Sunday, March 23, 2008

Sunday Morning Snippets - Thai food, Cedric Emmanuel, Tibet Train Pastiche and Statistics

We are having Denise's extended family for lunch today - I think that there will be eighteen of us in all - so most of the morning will be tied up in preparation. Dee is cooking, so my job is to get the kettle BBQ going early for the three stuffed Greek style legs of lamb, then tidy up the back yard.

Given all this, I have very little time for my usual morning blogging excursions, hence the Sunday snippets.

Earlier in March I gave a shameless plug, Sydney's best value Thai restaurant - Thai Chef, to a local restaurant. I repeat that plug: their food is great, so do try.

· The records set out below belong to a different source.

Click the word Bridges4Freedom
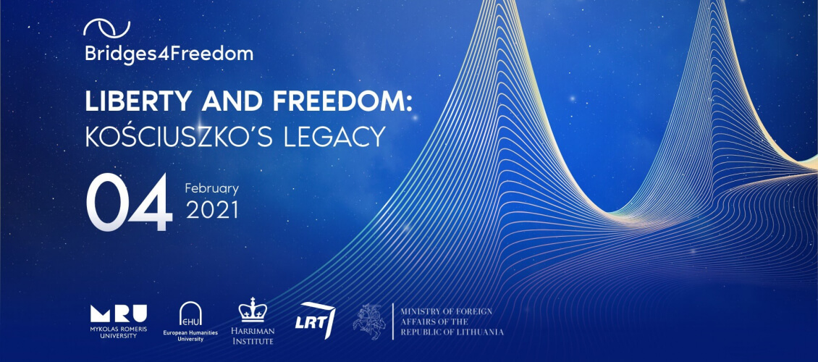coord(169,54)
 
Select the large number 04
coord(129,203)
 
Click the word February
coord(212,189)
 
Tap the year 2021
coord(212,210)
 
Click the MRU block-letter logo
coord(119,313)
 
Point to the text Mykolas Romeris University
coord(119,332)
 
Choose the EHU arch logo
coord(190,314)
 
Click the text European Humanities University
coord(190,336)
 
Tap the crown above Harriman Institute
coord(253,310)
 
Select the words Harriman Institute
coord(253,336)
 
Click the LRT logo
coord(316,321)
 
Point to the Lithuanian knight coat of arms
coord(369,321)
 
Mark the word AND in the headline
coord(227,101)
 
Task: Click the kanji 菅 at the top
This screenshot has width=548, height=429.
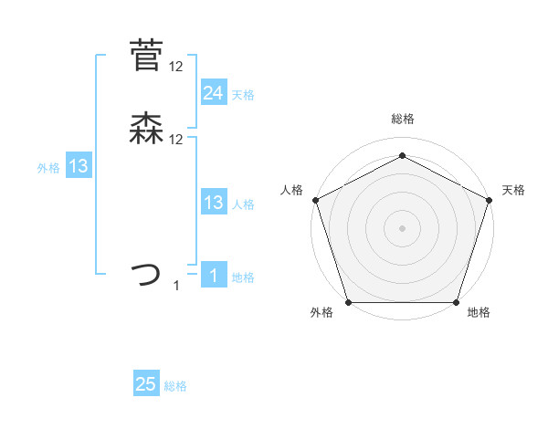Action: pos(145,56)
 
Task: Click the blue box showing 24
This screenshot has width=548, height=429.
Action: pos(213,92)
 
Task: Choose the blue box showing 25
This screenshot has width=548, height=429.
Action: pos(145,384)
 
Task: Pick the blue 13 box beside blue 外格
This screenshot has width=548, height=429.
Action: pos(78,166)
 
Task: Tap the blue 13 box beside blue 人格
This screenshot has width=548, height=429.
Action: pos(213,203)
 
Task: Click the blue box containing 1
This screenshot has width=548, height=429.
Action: pos(213,276)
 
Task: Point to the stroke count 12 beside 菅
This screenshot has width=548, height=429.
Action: pos(176,66)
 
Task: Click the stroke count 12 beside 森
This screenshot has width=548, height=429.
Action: pos(176,139)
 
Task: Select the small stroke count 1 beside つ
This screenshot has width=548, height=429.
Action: pos(176,286)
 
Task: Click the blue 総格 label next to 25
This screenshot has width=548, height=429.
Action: pos(175,386)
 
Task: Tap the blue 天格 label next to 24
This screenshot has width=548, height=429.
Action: pos(243,95)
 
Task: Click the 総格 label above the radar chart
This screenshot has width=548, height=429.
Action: pos(402,119)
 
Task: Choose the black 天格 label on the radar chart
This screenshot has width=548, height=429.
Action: pos(513,190)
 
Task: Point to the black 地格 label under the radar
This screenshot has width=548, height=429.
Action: pos(479,312)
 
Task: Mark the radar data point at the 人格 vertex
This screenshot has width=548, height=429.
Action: pos(315,199)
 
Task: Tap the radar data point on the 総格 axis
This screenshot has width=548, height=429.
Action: pos(402,155)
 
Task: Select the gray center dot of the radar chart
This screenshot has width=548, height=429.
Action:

The post led to a comment from Joy asking about Thai food in Australia. Joy has a rather nice blog on Thai food called, simply, Joy's Thai Food blog. I have bookmarked it for return visits.

In searching around quickly for material on Thai food in Australia I came across an earlier story on the Australian chef David Thompson who was going to Thailand to open a new Thai food centre showcasing Thai food. The story says in part:

It is extraordinary that an Australian chef should be needed to explain Thai food in Thailand. It is because Thai cuisine is not a restaurant cuisine, and David has devoted the last decade to making Thai food work in his Sydney restaurants. He is totally committed and passionate about the need to put Thai food properly into a restaurant context. This has meant exhaustive research into and experimentation with dishes. He has never taken the easy way out. There is, he says, much bastardisation of Thai food. It has, after all, become one of the most popular ethnic cuisines in Australia, the UK and America.

David hopes that the Bangkok project will be a way of protecting, as much as showing off, Thai cuisine, without compromising its integrity in the modern world. He has been doing just that in Australia, but using Australian staff and aimed at an Australian custom. David certainly does not see his role in Bangkok as being one of teaching locals how to cook, rather of how to present their food in a restaurant context.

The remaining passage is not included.